Allograft Spendersehne

Allograft – Kreuzbandersatz mit Spendersehne

Ein Allograft ist transplantiertes Gewebe, das von einem genetisch nicht identischen Spender stammt. Neben körpereigenen Transplantaten können Spendersehnen herangezogen werden, um ein gerissenes Kreuzband zu ersetzten.

Dabei handelt es sich um eine Körperteilspende, wie es auch z.B. im Rahmen von Herz-, Leber, Nieren-, Haut- oder Hornhauttransplantationen schon seit Jahren üblich ist. Im Gegensatz zu einer Nierentransplantation ist nach der Implantation eines Kreuzbandallograft keine abstoßungshemmende Medikation nötig. Durch ein spezielles Reinigungsverfahren wird das Transplantat „ausgewaschen“, wodurch es keine Abstoßungsreaktionen hervorruft.

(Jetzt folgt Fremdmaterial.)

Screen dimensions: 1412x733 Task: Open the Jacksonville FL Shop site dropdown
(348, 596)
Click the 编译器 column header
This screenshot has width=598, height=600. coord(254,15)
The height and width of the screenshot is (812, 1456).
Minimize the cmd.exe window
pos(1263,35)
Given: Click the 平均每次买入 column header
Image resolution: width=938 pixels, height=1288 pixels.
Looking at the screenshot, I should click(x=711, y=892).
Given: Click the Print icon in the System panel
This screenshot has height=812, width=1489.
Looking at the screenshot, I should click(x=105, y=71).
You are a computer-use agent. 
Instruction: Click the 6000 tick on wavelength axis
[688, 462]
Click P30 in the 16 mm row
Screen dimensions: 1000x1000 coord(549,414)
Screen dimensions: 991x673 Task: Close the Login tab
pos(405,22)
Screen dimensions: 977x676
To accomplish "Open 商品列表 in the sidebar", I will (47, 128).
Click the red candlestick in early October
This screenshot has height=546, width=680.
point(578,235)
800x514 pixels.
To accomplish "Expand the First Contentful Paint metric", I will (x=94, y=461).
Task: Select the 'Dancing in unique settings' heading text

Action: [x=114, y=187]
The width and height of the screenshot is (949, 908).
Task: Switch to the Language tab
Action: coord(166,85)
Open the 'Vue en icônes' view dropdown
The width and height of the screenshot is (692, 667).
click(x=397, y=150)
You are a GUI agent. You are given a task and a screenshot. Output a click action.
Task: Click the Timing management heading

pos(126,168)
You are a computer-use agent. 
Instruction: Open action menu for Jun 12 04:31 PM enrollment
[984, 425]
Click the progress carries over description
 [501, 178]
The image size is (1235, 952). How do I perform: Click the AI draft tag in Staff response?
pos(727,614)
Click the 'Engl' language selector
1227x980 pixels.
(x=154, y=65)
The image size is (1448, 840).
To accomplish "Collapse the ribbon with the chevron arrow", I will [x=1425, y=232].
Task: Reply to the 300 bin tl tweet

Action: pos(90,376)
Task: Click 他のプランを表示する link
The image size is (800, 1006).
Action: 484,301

Der Vorteil des Spendertransplantates liegt eindeutig darin, dass kein so genannter „Entnahmedefekt“ entsteht. Es entfällt der Operationsschaden, der durch die Entnahme eines Körpereigenen Transplantates entsteht.

Wo wird ein „allograft“ eingesetzt?

Auf Patientenwunsch kann auch schon bei einer ersten Operation ein Spendertransplantat verwendet werden.

Liegt eine Reruptur eines bereits operierten Kreuzbandes vor, bzw. muss ein Kniegelenk mit mehreren Bandersätzen versorgt werden, so sollte ein Allograft in Erwägung gezogen werden.

Ein Allograft kann sowohl bei einem vorderen als auch bei einem hinteren Kreuzbandriss eingesetzt werden.